* _Text to read_

We know that many Australian artists (the creators of our culture) are living on the poverty line: it is well documented in Throsby & Hollister’s report Don’t Give up Your Day Job.
We also know that we have “lost” up to one million younger Australians to the opportunities (PDF 106KB) they can find only by living and working in exile.
Perhaps the ongoing loss of the nation’s “A” grade students prompted the Australian Government to conduct its 2004 Senate Inquiry into Australian Expatriates. The report is worth reading for its discussions of the extent of the Australian diaspora: the variety of factors driving more Australians to live overseas; the costs, benefits and opportunities presented by the phenomenon; the needs and concerns of overseas Australians; the measures taken by other comparable countries to respond to the needs of their expatriates; and ways in which Australia could better use its expatriates to promote our economic, social and cultural interests.

* _Entries provided_

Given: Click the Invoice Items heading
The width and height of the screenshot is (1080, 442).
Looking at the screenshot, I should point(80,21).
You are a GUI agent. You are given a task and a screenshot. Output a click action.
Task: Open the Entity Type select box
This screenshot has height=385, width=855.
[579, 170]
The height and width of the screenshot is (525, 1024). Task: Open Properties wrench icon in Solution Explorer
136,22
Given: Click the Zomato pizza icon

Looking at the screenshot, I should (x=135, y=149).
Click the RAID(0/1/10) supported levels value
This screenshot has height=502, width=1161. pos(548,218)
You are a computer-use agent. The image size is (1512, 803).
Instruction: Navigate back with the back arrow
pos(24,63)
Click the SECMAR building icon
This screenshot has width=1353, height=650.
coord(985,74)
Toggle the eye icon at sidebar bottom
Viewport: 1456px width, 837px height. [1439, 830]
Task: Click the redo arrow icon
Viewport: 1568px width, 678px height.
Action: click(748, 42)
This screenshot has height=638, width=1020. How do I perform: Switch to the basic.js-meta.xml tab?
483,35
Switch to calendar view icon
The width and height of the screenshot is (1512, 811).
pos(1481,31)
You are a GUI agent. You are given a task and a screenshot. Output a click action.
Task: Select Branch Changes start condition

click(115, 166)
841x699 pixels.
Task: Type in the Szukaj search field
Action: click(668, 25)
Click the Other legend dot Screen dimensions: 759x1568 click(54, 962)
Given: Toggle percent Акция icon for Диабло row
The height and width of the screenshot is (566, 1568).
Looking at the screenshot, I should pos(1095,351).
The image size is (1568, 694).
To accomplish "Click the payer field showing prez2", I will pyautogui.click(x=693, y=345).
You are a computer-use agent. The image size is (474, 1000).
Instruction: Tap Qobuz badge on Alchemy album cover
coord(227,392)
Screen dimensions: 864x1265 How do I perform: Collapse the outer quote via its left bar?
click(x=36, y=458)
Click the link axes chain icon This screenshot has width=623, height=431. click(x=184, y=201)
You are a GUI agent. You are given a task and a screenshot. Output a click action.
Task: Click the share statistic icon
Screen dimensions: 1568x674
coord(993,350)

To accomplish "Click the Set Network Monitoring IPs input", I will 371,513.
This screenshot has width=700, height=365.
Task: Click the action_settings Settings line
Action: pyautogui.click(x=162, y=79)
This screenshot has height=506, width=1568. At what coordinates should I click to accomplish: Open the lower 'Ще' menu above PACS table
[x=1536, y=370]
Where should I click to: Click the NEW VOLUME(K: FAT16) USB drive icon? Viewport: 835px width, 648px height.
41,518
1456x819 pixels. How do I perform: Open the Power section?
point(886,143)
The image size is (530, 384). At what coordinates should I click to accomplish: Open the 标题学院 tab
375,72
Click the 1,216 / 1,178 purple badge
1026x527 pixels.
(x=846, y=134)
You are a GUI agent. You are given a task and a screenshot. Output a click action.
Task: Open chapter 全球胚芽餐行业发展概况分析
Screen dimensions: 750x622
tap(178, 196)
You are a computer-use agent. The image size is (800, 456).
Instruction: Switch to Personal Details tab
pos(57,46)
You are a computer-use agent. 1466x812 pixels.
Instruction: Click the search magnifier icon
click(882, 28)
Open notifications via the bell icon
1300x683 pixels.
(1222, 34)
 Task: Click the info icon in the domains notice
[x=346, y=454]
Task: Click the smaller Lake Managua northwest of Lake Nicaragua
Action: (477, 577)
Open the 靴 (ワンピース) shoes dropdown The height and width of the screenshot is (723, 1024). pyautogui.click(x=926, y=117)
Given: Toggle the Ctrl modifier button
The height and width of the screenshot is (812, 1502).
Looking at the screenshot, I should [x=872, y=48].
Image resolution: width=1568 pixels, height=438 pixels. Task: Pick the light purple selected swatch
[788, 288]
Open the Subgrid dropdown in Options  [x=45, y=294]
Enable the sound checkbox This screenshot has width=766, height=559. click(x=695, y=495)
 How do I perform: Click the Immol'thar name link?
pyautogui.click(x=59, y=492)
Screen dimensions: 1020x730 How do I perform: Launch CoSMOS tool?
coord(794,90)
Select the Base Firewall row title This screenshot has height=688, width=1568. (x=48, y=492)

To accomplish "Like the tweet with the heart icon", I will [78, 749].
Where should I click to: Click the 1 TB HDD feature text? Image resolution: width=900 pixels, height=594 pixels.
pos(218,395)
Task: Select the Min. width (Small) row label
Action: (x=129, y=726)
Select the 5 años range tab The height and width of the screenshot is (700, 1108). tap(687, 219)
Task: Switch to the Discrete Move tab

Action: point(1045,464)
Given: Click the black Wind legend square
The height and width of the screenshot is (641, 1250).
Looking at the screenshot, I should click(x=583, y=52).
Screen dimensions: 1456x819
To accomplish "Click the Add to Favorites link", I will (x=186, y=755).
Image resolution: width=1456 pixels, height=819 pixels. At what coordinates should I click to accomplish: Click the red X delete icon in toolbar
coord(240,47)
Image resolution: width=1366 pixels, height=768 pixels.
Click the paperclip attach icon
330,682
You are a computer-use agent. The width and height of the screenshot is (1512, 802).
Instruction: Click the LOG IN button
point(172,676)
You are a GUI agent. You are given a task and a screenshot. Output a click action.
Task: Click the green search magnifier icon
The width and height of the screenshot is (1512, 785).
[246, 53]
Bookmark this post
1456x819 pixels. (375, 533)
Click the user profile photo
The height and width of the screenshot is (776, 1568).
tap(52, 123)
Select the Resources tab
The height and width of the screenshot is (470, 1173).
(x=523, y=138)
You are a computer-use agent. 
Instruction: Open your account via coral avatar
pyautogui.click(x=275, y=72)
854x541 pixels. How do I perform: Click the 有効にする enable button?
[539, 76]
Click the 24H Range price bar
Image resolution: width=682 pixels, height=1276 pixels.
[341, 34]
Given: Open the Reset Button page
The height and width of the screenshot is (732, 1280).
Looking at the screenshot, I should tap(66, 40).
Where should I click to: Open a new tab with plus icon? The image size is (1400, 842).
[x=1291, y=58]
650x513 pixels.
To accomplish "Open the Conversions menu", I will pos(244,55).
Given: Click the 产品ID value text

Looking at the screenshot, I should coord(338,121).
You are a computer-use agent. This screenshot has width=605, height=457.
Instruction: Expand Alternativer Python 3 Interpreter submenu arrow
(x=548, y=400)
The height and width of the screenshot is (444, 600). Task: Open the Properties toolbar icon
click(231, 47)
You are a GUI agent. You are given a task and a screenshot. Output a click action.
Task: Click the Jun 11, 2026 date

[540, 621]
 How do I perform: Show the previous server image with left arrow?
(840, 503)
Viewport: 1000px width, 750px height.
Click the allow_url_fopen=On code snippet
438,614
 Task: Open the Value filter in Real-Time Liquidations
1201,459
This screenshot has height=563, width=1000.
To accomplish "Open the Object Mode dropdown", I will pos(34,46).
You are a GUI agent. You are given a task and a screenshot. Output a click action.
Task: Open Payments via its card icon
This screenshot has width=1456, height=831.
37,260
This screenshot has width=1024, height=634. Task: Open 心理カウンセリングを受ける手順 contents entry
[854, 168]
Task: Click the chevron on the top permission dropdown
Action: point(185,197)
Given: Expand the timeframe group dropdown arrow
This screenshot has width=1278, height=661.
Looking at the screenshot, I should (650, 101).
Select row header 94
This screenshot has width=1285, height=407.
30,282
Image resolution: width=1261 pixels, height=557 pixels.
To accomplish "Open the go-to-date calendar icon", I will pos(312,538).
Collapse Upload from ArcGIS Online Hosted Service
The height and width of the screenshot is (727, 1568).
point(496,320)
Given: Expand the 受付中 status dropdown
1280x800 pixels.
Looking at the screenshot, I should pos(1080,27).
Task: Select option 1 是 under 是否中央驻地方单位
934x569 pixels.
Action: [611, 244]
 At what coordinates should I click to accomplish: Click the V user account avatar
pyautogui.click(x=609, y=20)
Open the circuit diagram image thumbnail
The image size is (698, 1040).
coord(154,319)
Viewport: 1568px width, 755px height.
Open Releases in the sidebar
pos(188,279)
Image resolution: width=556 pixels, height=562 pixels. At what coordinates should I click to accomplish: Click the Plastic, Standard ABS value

* _Given exercise 1_
According to the passage on Australian expatriates, in what year did the Senate conduct its inquiry into Australian expatriates?
* _Given exercise 2_
Reproduce the stretch of the passage on Australian expatriates from "We know that" through "working in exile.".
* _Given exercise 3_
Translate this sentence from the passage on Australian expatriates into Spanish: "Perhaps the ongoing loss of the nation’s “A” grade students prompted the Australian Government to conduct its 2004 Senate Inquiry into Australian Expatriates."
The listing has no connection to the text.

* _Task solution 1_
2004

* _Task solution 2_
We know that many Australian artists (the creators of our culture) are living on the poverty line: it is well documented in Throsby & Hollister’s report Don’t Give up Your Day Job.
We also know that we have “lost” up to one million younger Australians to the opportunities (PDF 106KB) they can find only by living and working in exile.

* _Task solution 3_
Quizás la pérdida continua de los estudiantes de calificación «A» del país llevó al Gobierno australiano a realizar su Investigación del Senado de 2004 sobre los Expatriados Australianos.